- _Problem to solve_:
Rewrite these lines with "Nous contacter" swapped for "Contactez-nous" and everything else left as it is. Leave the pictures out of your answer.

- _Supplied data_:
┄┄┄┄┄┄┄┄┄┄

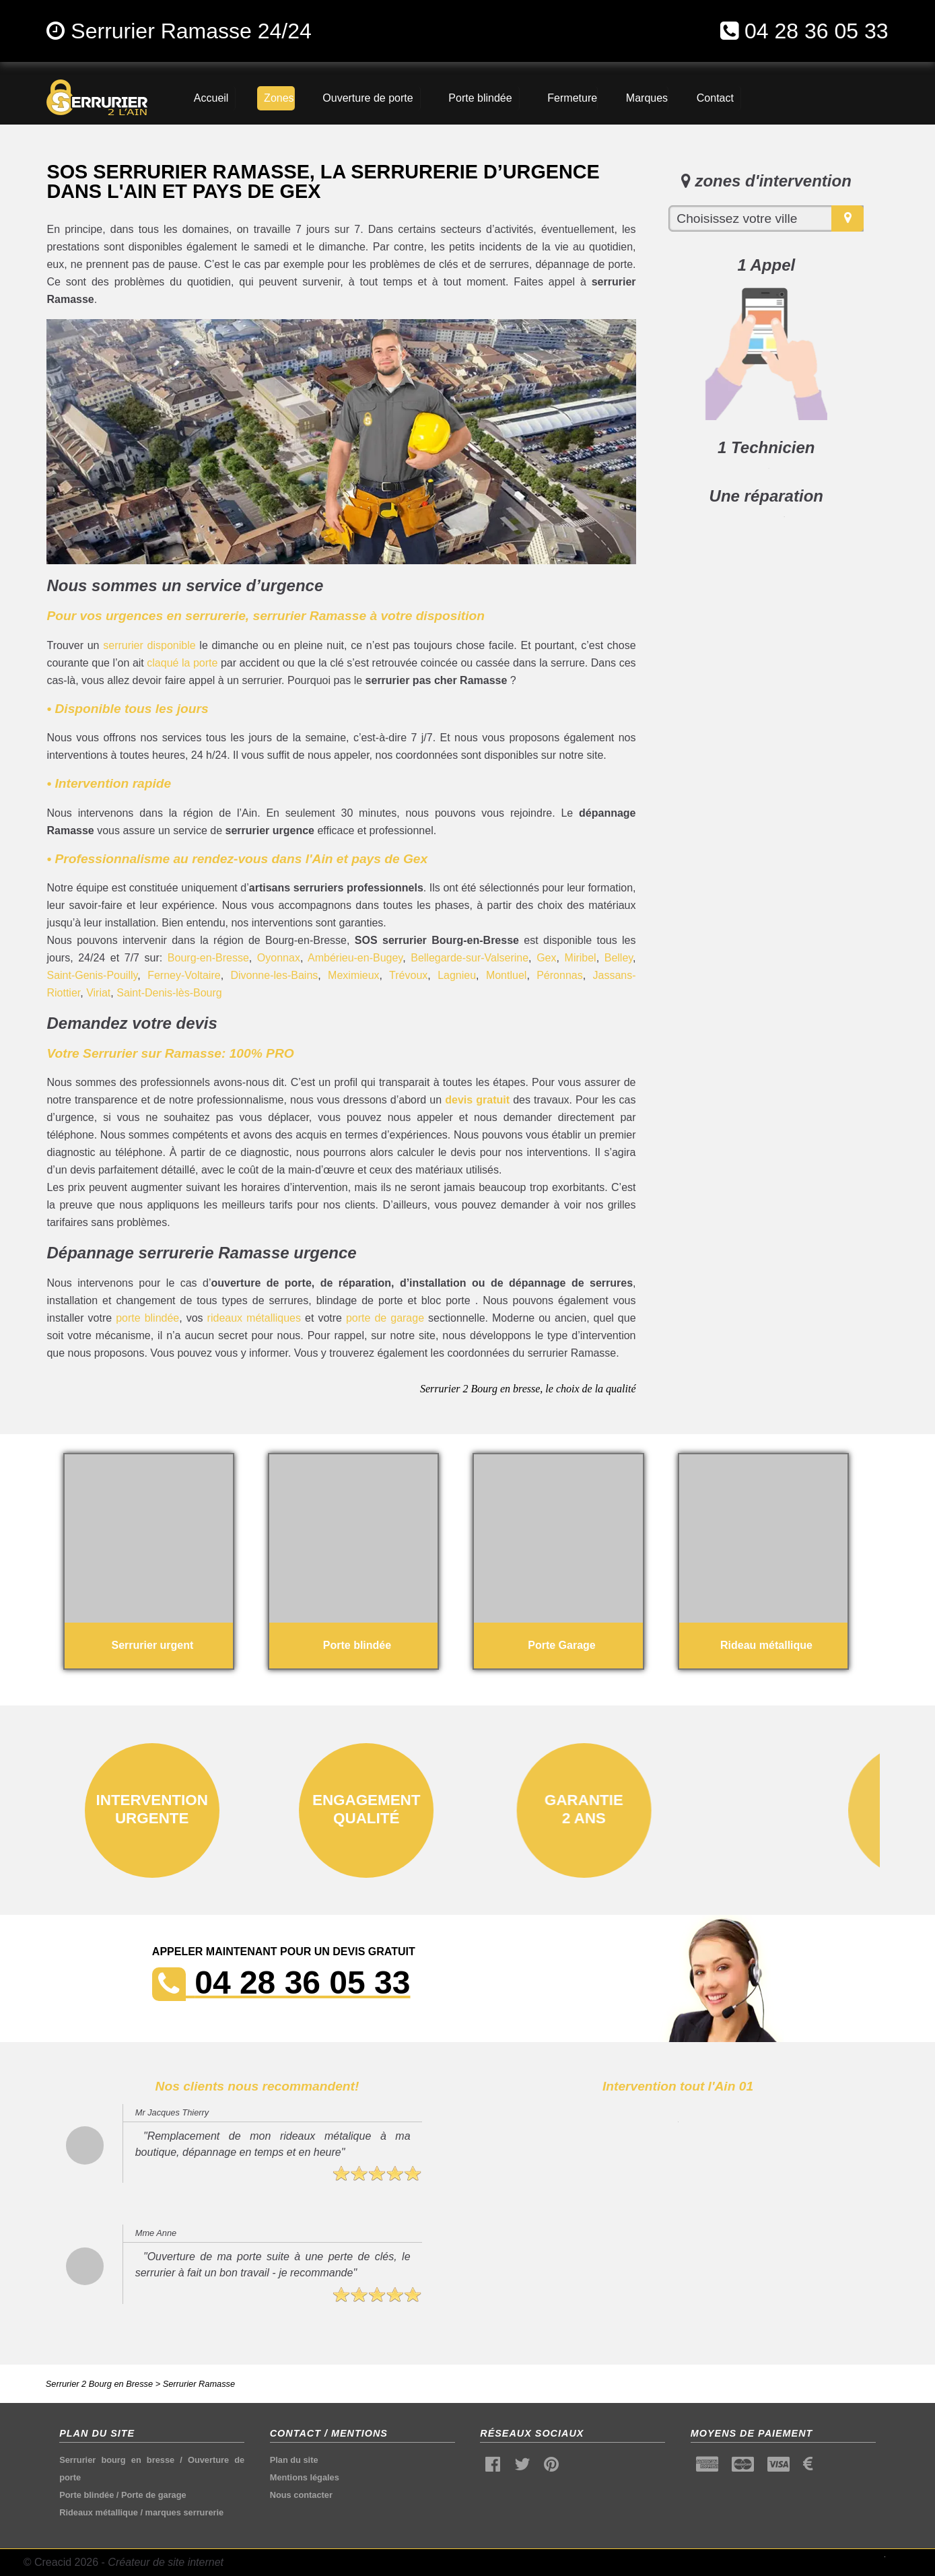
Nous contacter (301, 2495)
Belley (618, 957)
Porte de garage (153, 2495)
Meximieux (353, 975)
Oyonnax (278, 957)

┄┄┄┄┄┄┄┄┄┄

- _Exercise output_:
Contactez-nous (301, 2495)
Belley (618, 957)
Porte de garage (153, 2495)
Meximieux (353, 975)
Oyonnax (278, 957)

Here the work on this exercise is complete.